From the very beginning, I’ve considered a darker alternative theory about what happened: NOM-RI is a local ‘chapter’ (really just a registered lobby, not an NPO) of the national group. Executive Director Christopher Plante is a lawyer and paid lobbyist. It’s his job to promote NOM’s goals in this state. Canada is famously gay friendly. Tim Hortons is famously gay friendly. Tim’s is, right or wrong, a source of price for many Canadians, who, right or wrong (I would say mistakenly) considered their sudden entry into Southeastern New England (36 stores practically overnight) as a projection of Canadian culture and values. NOM-RI had to be aware of this; they couldn’t possibly be that ignorant. But they probably knew that most local Tim’s were owned and run by traditional Rhode Islanders, not Canadians, that it’s a long way from Moncton and even longer from Toronto, and it was obvious to everyone that HQ had little clue how their stores were being run here.
More: NOM is closely associated with many conservative American groups who quietly despise (and often publicly rebuke) Canadian ways. Many of us believe that U.S. border rules enacted during the Bush II administration were done partly to punish Canada for its liberalism. (At the time, most recently on its plan to relax marijuana laws. The fact that these ’security’ rules about petty drugs went into effect LONG after other rules supposedly enacted for security shortly after 9/11 seems suspect.)

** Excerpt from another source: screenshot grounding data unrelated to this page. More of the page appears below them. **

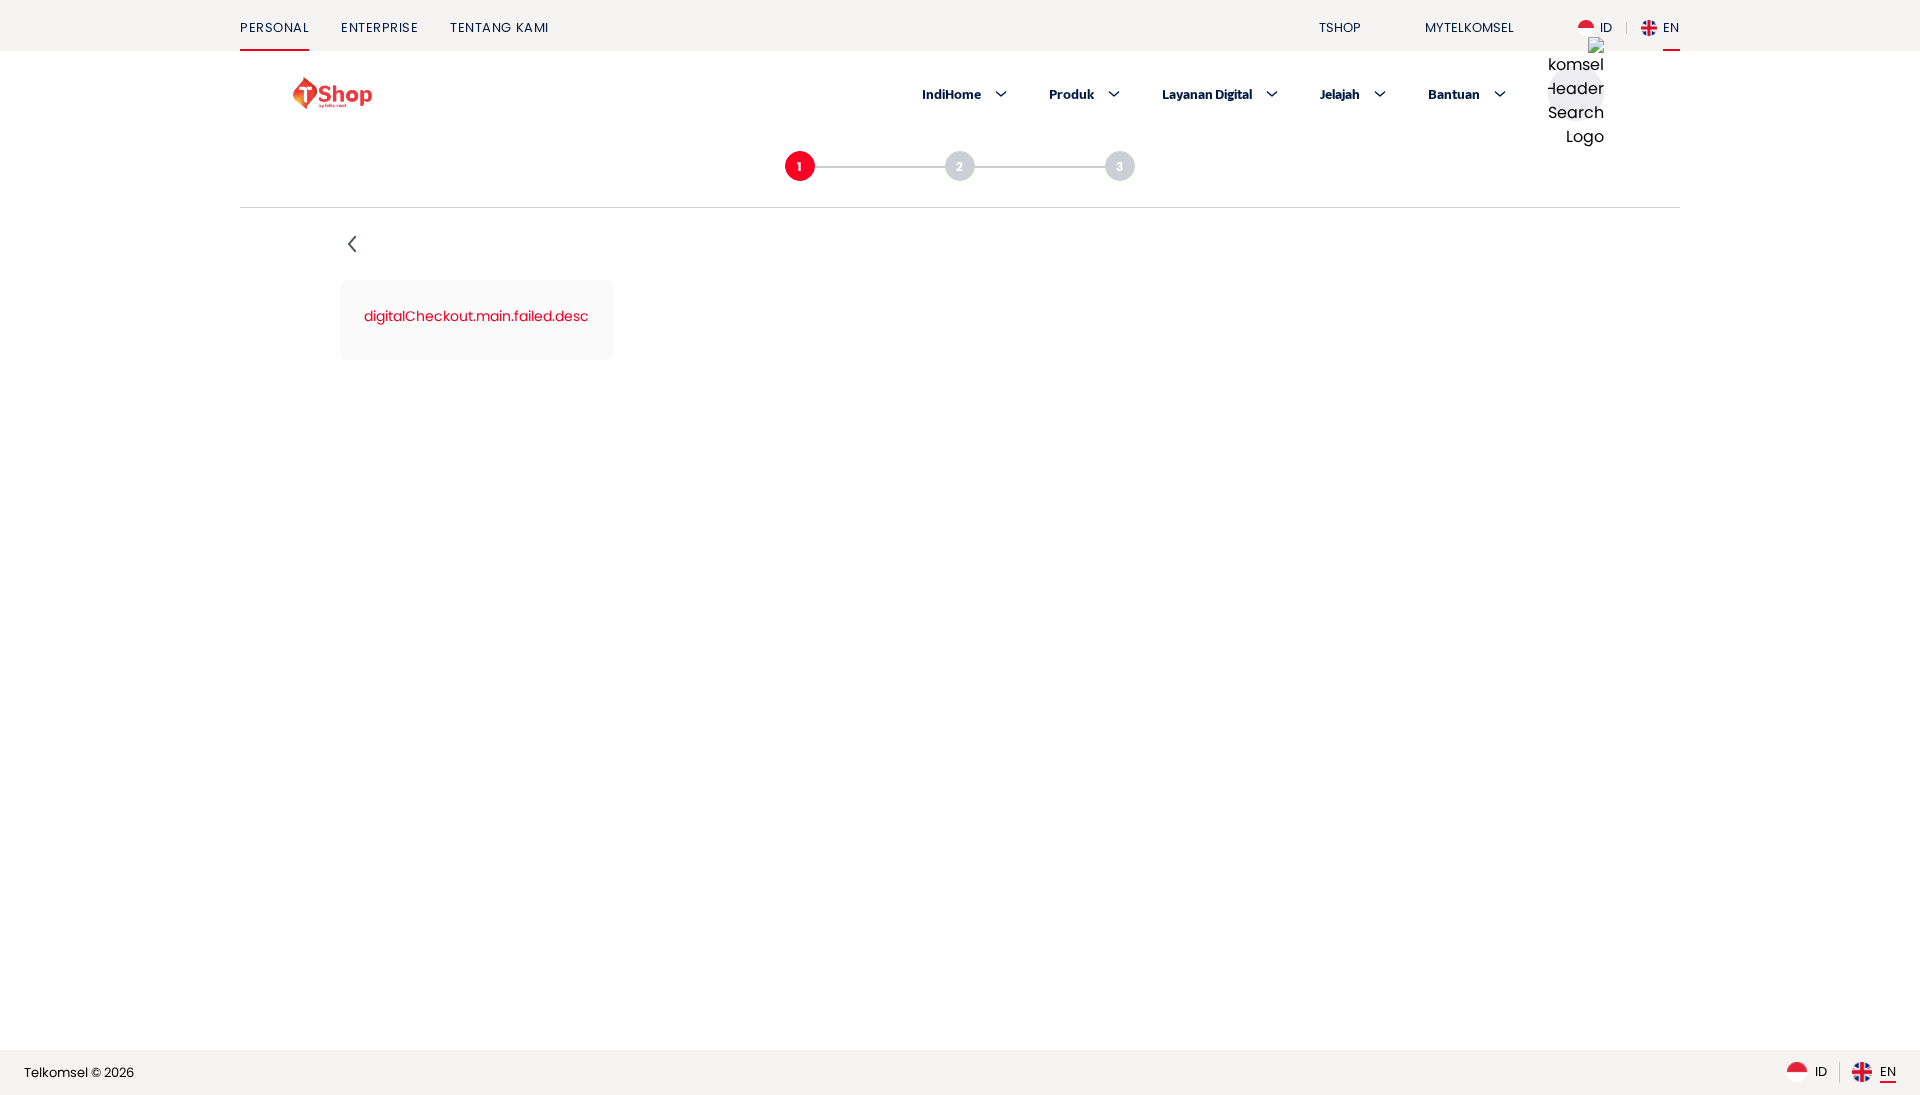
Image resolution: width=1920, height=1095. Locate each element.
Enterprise (379, 27)
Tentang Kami (499, 27)
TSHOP (1340, 27)
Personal (274, 27)
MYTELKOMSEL (1469, 27)
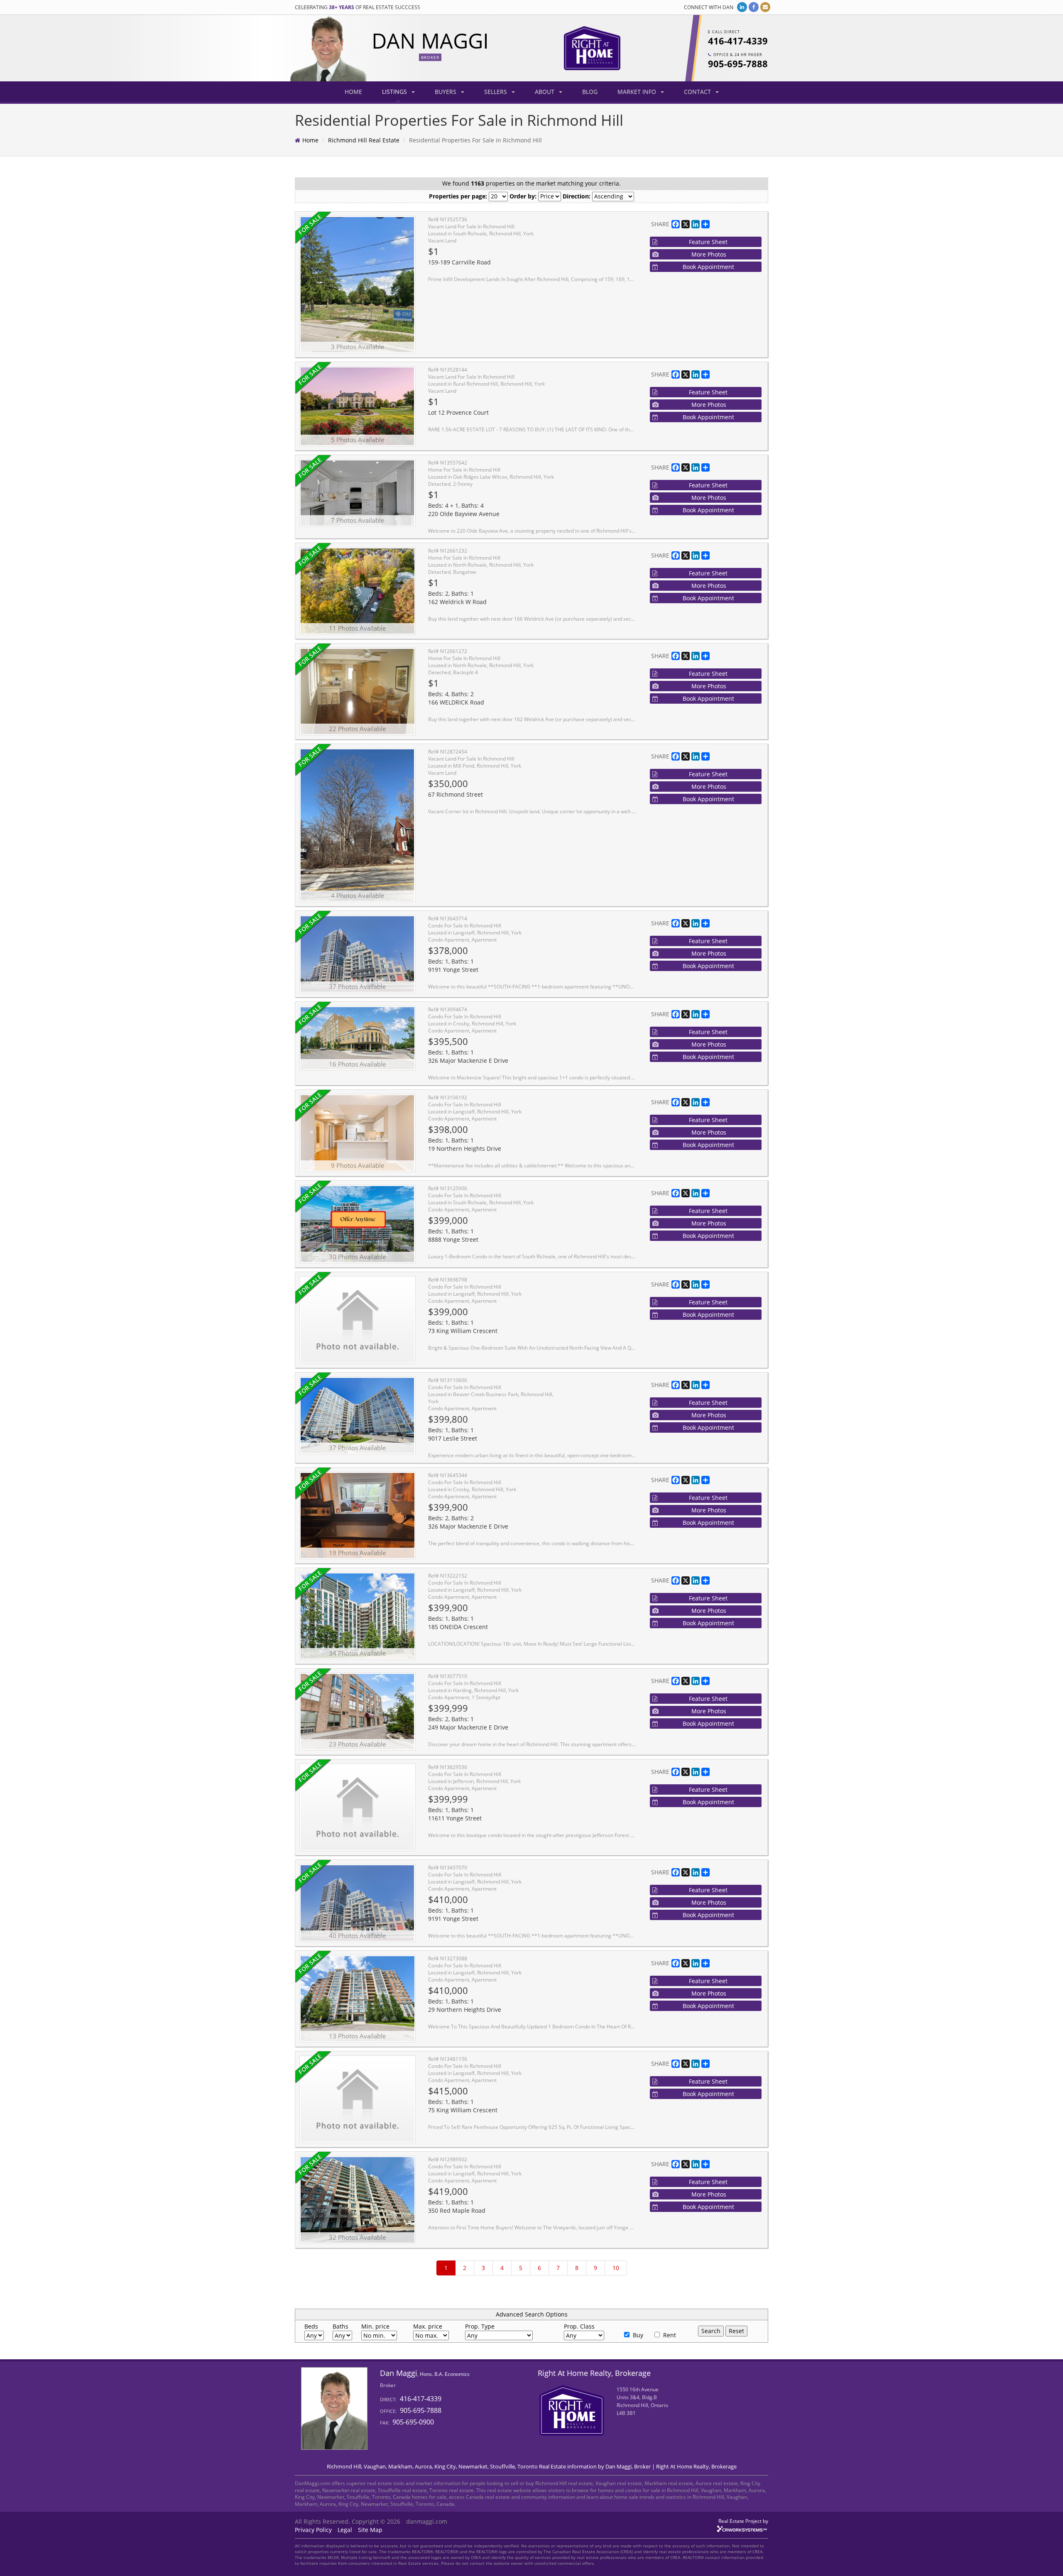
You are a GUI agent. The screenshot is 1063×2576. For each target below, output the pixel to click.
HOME (353, 91)
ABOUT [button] (545, 91)
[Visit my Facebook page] (754, 7)
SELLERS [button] (496, 91)
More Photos (708, 254)
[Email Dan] (765, 7)
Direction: (576, 196)
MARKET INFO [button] (637, 91)
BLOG (590, 91)
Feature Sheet (708, 242)
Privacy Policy (313, 2530)
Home (310, 140)
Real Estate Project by (743, 2520)
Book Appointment (708, 267)
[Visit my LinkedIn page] (742, 7)
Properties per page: (458, 196)
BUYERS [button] (446, 91)
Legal (345, 2530)
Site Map (370, 2530)
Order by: (522, 196)
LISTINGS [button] (395, 91)
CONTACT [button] (698, 91)
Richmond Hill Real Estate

When you add it up, NOM-RI had the motive, means, and opportunity to take Tim’s for a ride, embarrass them publicly, and get some free publicity for themselves — and all on OUR dime, off the sweat of OUR efforts.
I think there’s some evidence for this, especially in how Plante handled the fallout. Not once did he excuse or vindicate Tim’s, not once did he explain what actually happened (and it’s impossible that he doesn’t know), and not once did he or NOM-RI accept any blame whatsoever. They let Tim’s twist in the wind, blamed it all on us, and took every opportunity to make as much hay of it as possible. Perhaps the strongest evidence of all is that to this day, the image of the event brochure with Tim Hortons’ name on it is still online, almost as if to taunt them (and us).
I think this is likely what actually happened. If so, then we played right into their hands. Mr. Plante leveraged our reactionary anger, my talents, and Paul’s contacts, to his clients’ gain. Brilliantly played.
In that scendario, yes, I do feel like a jerk, and I’m sorry. Not sorry for Tim’s: They really did mess up, and legitimately deserved what they got, as far as I’m concerned. I appreciate their quick action and apology, but I’ve worked for companies like that (as most of us have), and it’s easy for me to see how lax they had to be for this to happen. They learned an important lesson, and so did a lot of loyal gay customers of every business purporting to be gay friendly. But I’m sorry that I fed the monster, that I gave NOM-RI free publicity, LOTS of it.
Tim Hortons is gone from Rhode Island now, but NOM-RI remains and we still do not have marriage equality. What has changed is that hopefully, we’re all a little wiser now. NOM-RI won’t be able to play that card again, which I like to think might cramp their style. Prospective sponsors will more carefully vet sponsorship requests, perhaps try using Google next time. (Or read their corporate operations manuals. I did read Tim’s, and the franchisee has no excuse.) I learned that though most of what I do online is mouse farts, an occasional elephant fart escapes, and it can embarrass more than just me.